As its name indicates, Russian Federal Law No 409-FZ dated 28 December 2010 "On Making Amendments to Certain Legislative Acts of the Russian Federation in Respect of Regulation of Dividend Payouts (Profit Distribution)" is principally concerned with dividends paid by companies. However, one of its provisions creates attractive opportunities for financing Russian limited liability companies (OOOs) and joint-stock companies (AOs) on a tax-free basis.
Companies whose capital has been depleted by operating or other losses have difficulties in obtaining finance and, if the depletion is severe, may require the injection of further capital or "soft" loan finance by shareholders. Paragraph 11 of Article 251.1 of the Tax Code encourages this by providing that contributions in cash or in assets by a majority shareholder are tax exempt as long as the assets (other than cash) are held for at least one year. Contributions by minority shareholders or holders of smaller shareholdings were therefore not eligible for tax exemption in Russia.

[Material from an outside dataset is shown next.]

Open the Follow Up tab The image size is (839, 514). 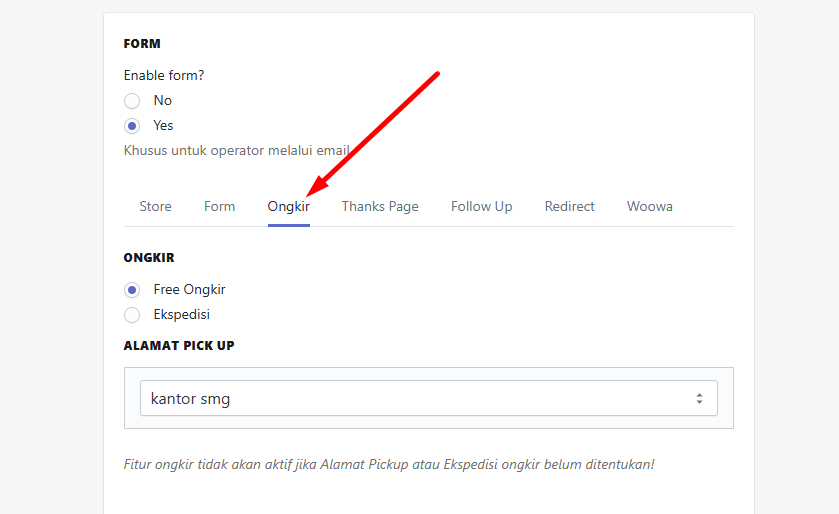[x=482, y=206]
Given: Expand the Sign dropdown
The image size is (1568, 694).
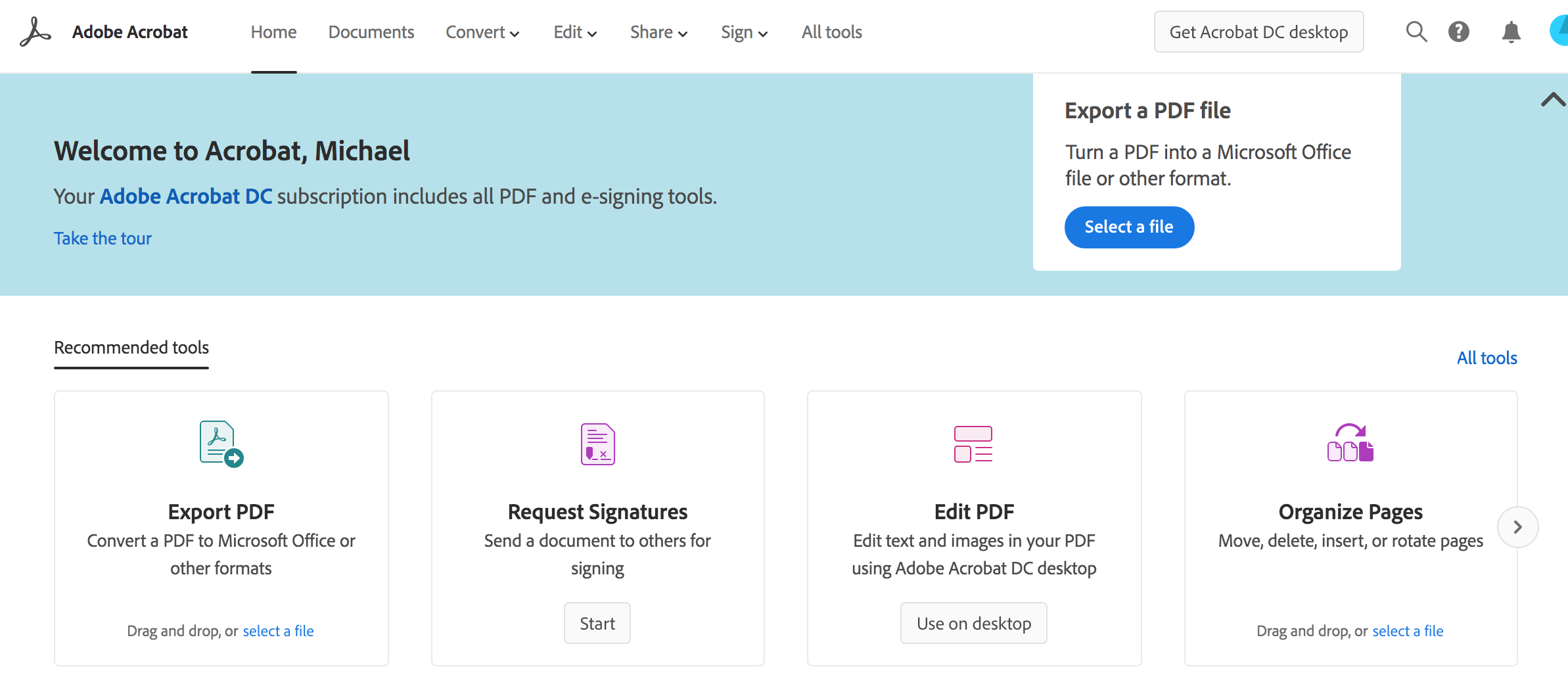Looking at the screenshot, I should (743, 32).
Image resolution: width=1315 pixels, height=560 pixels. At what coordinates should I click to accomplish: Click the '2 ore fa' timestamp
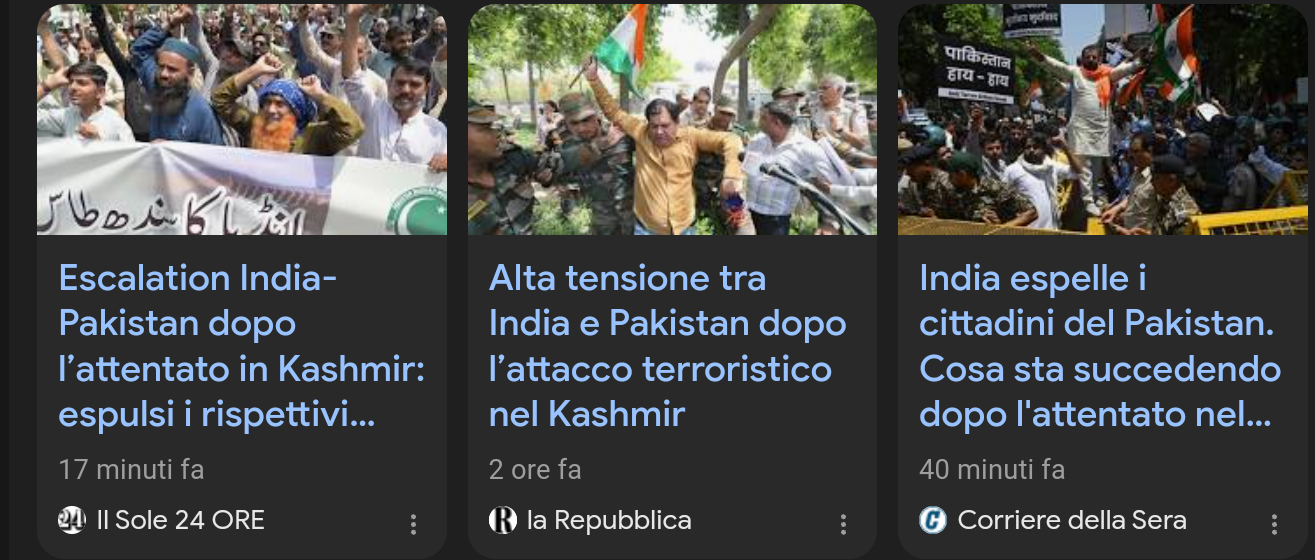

Law 409-FZ amends Article 251 of the Russian Tax Code by adding a new exemption from taxation of income or assets contributed to an economic entity or partnership by its shareholders or participants with a view to increasing its net assets, including the introduction of additional capital. Such income includes property, proprietary rights as well as non- proprietary rights (including IP rights) which can now be transferred to the Russian company by any of its shareholders for the purposes of increasing the former’s net asset position either through the increase of its capital or by funding its reserves.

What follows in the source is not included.